One product question I’d be curious about: do you distinguish “repetition with new detail” from “repetition as rehearsal”? In writing/reflection tools those can look similar in a simple activity chart, but the user experience is totally different. A good nudge probably needs to know whether the person is adding new evidence/clarity, or just restating the same fear with different wording.
Murror
@jim_jeffers That's a really sharp observation. We actually struggled with exactly this. Our early detection was too blunt — it flagged anyone who wrote about the same topic repeatedly, which caught people who were genuinely working through something layer by layer. What we landed on was looking at emotional texture, not just topic overlap. If someone journals about work stress but each entry explores a different angle — a conflict with a manager, then a values misalignment, then a boundary issue — that's processing. But if the entries echo the same phrasing, the same circular worry, with no new framing or insight, that pattern looks more like rehearsal. It's not perfect yet, but combining semantic similarity with sentiment trajectory gave us a much better signal than topic matching alone.
DAU and session time were built for social and media apps where more consumption is the product. Wellness, education, and productivity tools inherited these metrics without questioning whether they applied. Your DAU drop — NPS jump result isn’t a tradeoff. It’s proof you were measuring the wrong thing all along.
Murror
@habibferdous You've put into words something we felt but couldn't quite articulate at first. We kept trying to "fix" our DAU numbers before realizing the frame itself was wrong. When we finally stopped treating lower session time as a problem to solve and started treating it as a signal of progress, everything clicked. The hardest part was explaining that to stakeholders who were trained to read those charts one way. We've started sharing NPS alongside resolution rate in every report now — it tells a much more honest story about whether we're actually helping people.
This is a really useful distinction. “Resolution rate” feels much closer to the job the user actually hired the product for than DAU, especially in a wellness context.

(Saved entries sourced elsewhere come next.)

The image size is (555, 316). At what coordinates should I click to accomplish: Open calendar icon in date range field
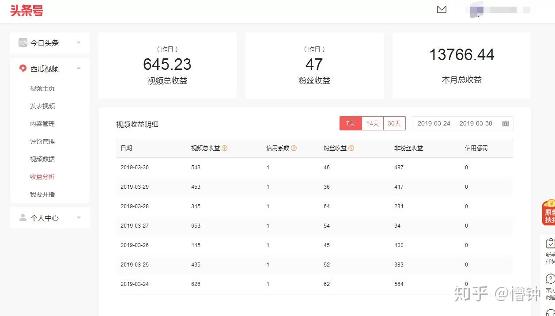[506, 124]
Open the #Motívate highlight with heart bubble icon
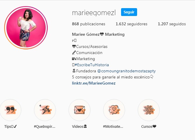 pyautogui.click(x=114, y=110)
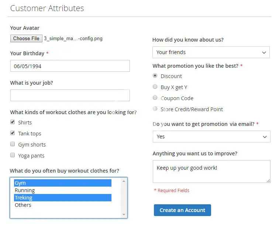The height and width of the screenshot is (226, 279).
Task: Select the Coupon Code radio option
Action: (155, 98)

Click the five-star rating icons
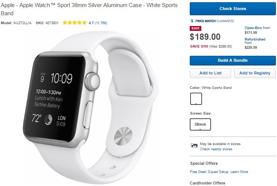coord(75,23)
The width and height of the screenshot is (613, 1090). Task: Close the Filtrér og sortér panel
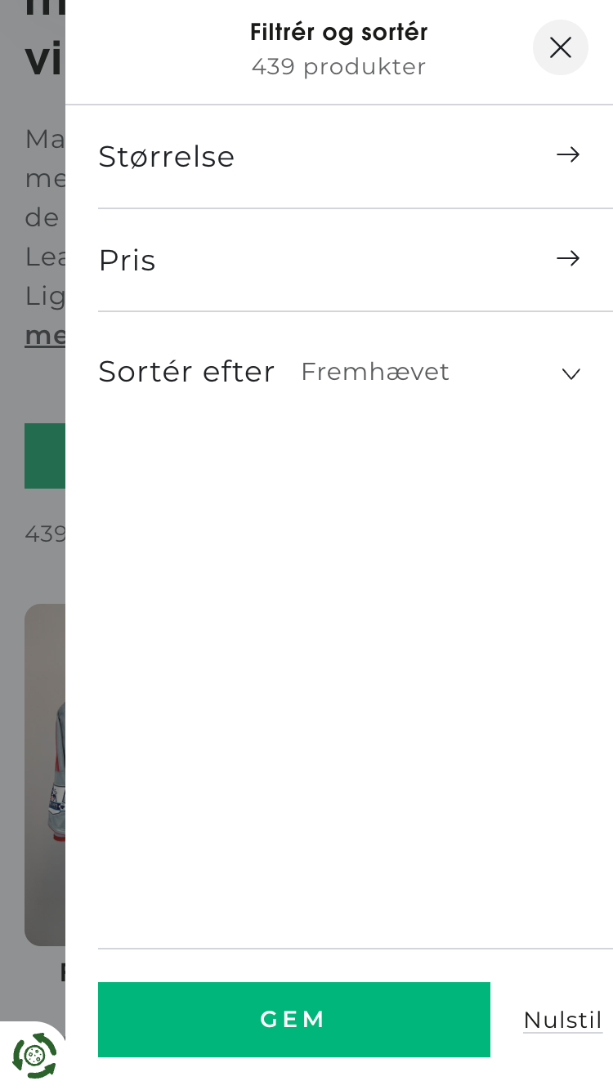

One metric I’d be tempted to pair with it: whether the user can name the thing they’re no longer looping on. A drop in usage could mean resolution, avoidance, or churn; but “I came in anxious about X, I now understand Y, and I don’t need to keep reopening it” is a much stronger product signal.
The brave part is accepting that the best retention story may be episodic trust rather than daily dependency.
Murror
@jim_jeffers Love the framing of "episodic trust over daily dependency" — that's a much better way to describe what we're building toward. And yes, your proposed metric is close to what we've been exploring. We've started pairing resolution rate with a simple self-report: "Do you feel like you understand this better now?" The combination of behavioral signal (they stopped looping) and self-reported clarity has been the closest we've gotten to measuring real progress. Still iterating, but it feels like the right direction.